Roscommon County Council has received over 130 submissions from the public in relation to the latest proposed windfarm earmarked for the Taughmaconnell/Dysart areas, it emerged this week.
The development, the second phase of the so-called Seven Hills Wind Farm from Cavan-based Galetech Energy Ltd would see 19 wind turbines installed in the townlands of Clooncaltry, Feacle, Milltown, Skeavally, Tawnagh, Tobermacloughlin and Boleyduff, close to Taughmaconnell, along with others in Cam in Brideswell and Cuilleenolagh, near Dysart. Backers of the €76 million project claim up to 600 jobs could be created in the local area during the construction phase if it gets the green light.
This second phase comes after the company applied last year for permission to construct the first phase, an €80 million 16 wind turbine project close to the Dysart village last year, plans which provoked major opposition in the area and generated over 400 submissions during the planning process. Further information was lodged by the developers earlier this month in recent to that particular project, and an official verdict is expected from planners in Roscommon by October 4 next.
The latest wind turbine plans would be “a blot on what is a beautiful landscape” a submission from Alex and Fiona Clarkson, Skyvalley, Taughmaconnell argued this week in relation to the latest proposals, adding that the location of a turbine less than a kilometre from their home would mean they would never be able to sell it.
The written submission also expressed concern that it would decimate wildlife, “interrupt the migratory swans” which come to the area every year, present a noise hazard and “bring strangers to the area, some of which could be undesirable.” Concern that the development would take away their hobby of flying radio controlled model planes because of the EM fields they produce was also articulated by the couple.
Another submission from Christine and Graham Mogg in Skyvalley dubbed the “size and number of turbines overwhelming in terms of visual impact alone”. They also complained about the lack of public consultation, property devaluation and the proximity of the turbines to their home, while Dermot Butler in Cam believes that the local community hasn’t been considered at all. He said the noise and flicker from the turbines will be an issue for people living in the area and believes the turbines should be over 1,500 metres from houses.

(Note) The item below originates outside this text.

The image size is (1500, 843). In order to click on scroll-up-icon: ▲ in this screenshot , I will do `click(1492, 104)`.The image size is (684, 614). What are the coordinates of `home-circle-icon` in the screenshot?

A submission from Aoife Butler with an address in New York argued that natural springs and the water table in the surrounding area will become polluted by concrete works associated with construction of the development, thus lands which flood in the water will become polluted with polluted flood waters.
She also believes farming activities will be stopped on the land changing the landscape and a way of life in the area, while she also has misgivings about the traffic generated during construction and the health implications of wind energy in her submission to the council. “The peace of the countryside would be interfered with the continous noise and by the flicker brought on by them in the sunlight,” Mary F Fallon, Gardenfort, Dysart stated in her submission, adding that there have been problems with TV receptions in areas where windfarms have been situated.

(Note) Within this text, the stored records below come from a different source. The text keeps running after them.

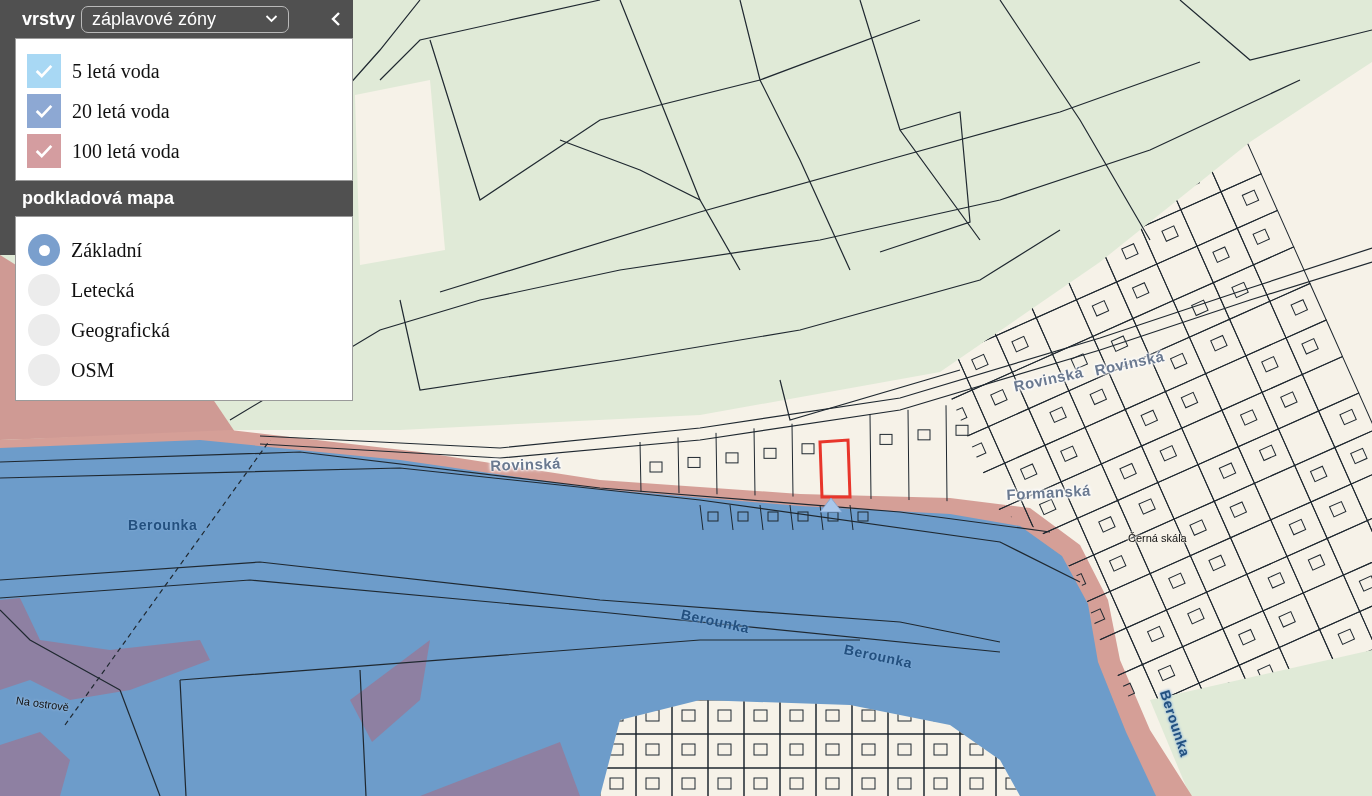 This screenshot has height=796, width=1372. What do you see at coordinates (831, 505) in the screenshot?
I see `location-marker-icon` at bounding box center [831, 505].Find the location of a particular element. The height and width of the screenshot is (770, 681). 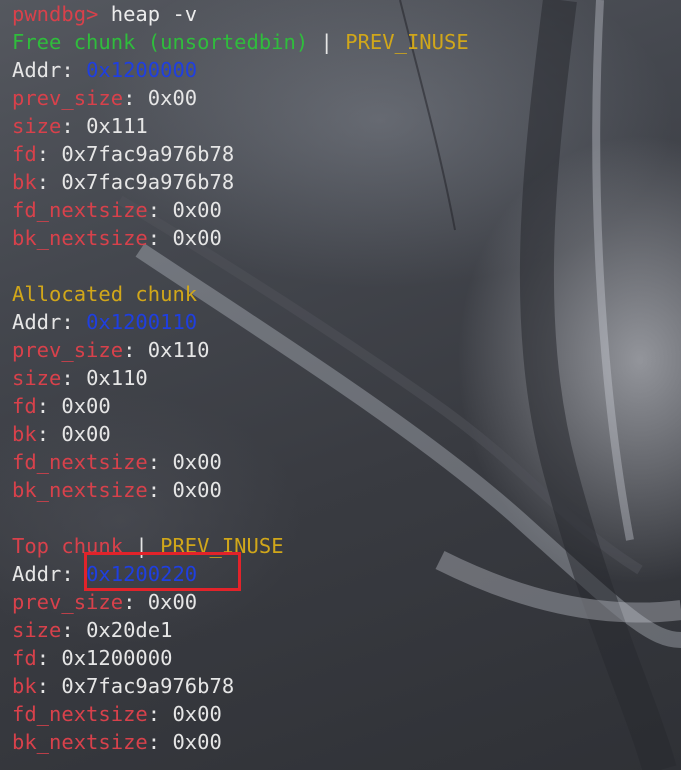

chunk-addr-row: Addr: 0x1200110 is located at coordinates (105, 322).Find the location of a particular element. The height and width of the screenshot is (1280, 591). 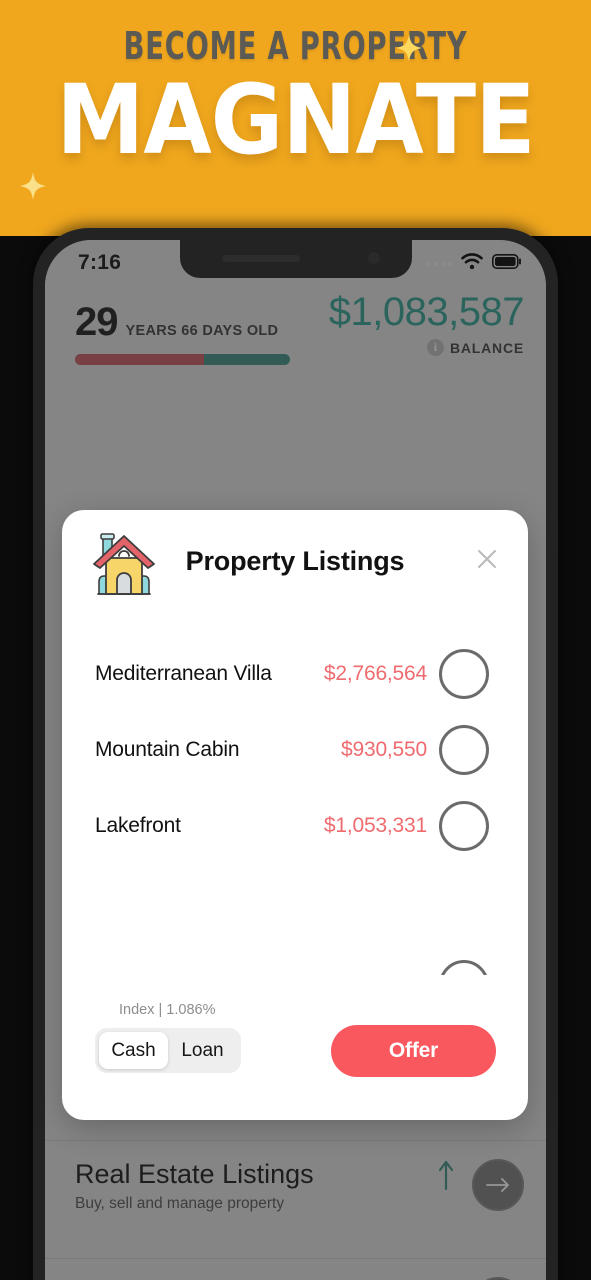

segment-option-loan: Loan is located at coordinates (202, 1050).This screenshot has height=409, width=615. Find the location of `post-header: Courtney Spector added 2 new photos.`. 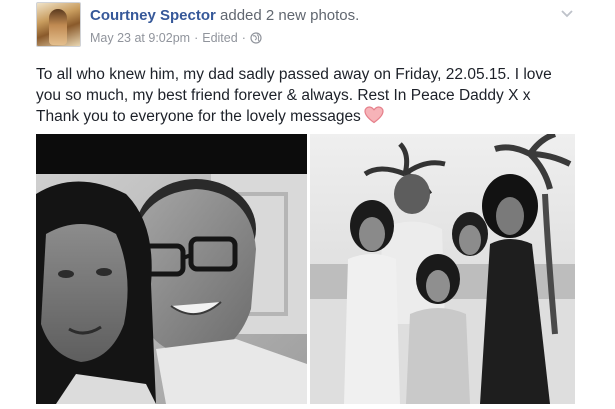

post-header: Courtney Spector added 2 new photos. is located at coordinates (224, 16).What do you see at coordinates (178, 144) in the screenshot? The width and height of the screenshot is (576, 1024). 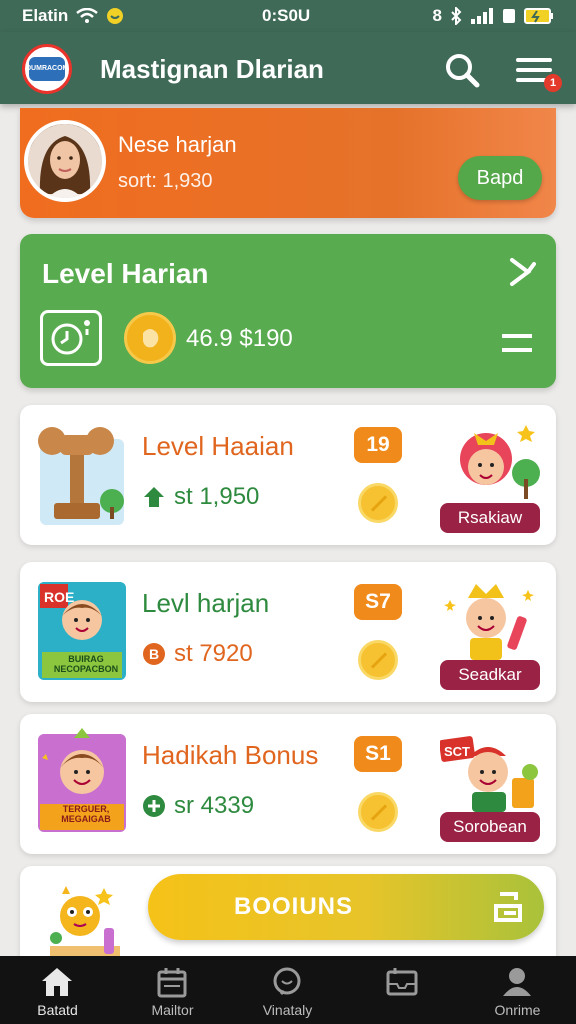 I see `profile-name: Nese harjan` at bounding box center [178, 144].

Elsewhere, among his objections, Kevin Coleman in Dysart pointed out that in his view the project will turn the ” skyline into little more than an industrial landscape” and the “inevitable miles of pylons needed to carry electricity away from them” will have a negative impact on every parish they go through. Gerry and Terersa Connolly, Breole expressed concern at the fact the development according to the company’s EIS will be seen from Clonmacnois could impact on visitor numbers to the monastic site. “The loss or devaluation of this national treasure by a developer would cause serious reduction in visitors to the site with a consequent loss of revenue to the region,” the submission outlined, while in a wide ranging document Skyvalley Concerned Residents Group believe the project will have a detrimental effect on the area, complaining about a lack of information in relation to effects on built landscape and concerns about the decommissioning of the turbines were just a few of the myriad of issues raised in opposition to the plans.
The second phase of the development will produce enough electricity to power 19,000 homes and involves 50 separate landowners in the area. It’s likely be 2013 or 2014 before work begins on the project if it progresses unscathed through the planning process.
A decision is due from Roscommon County Council on phase two of the wind farm plans by September 7 next.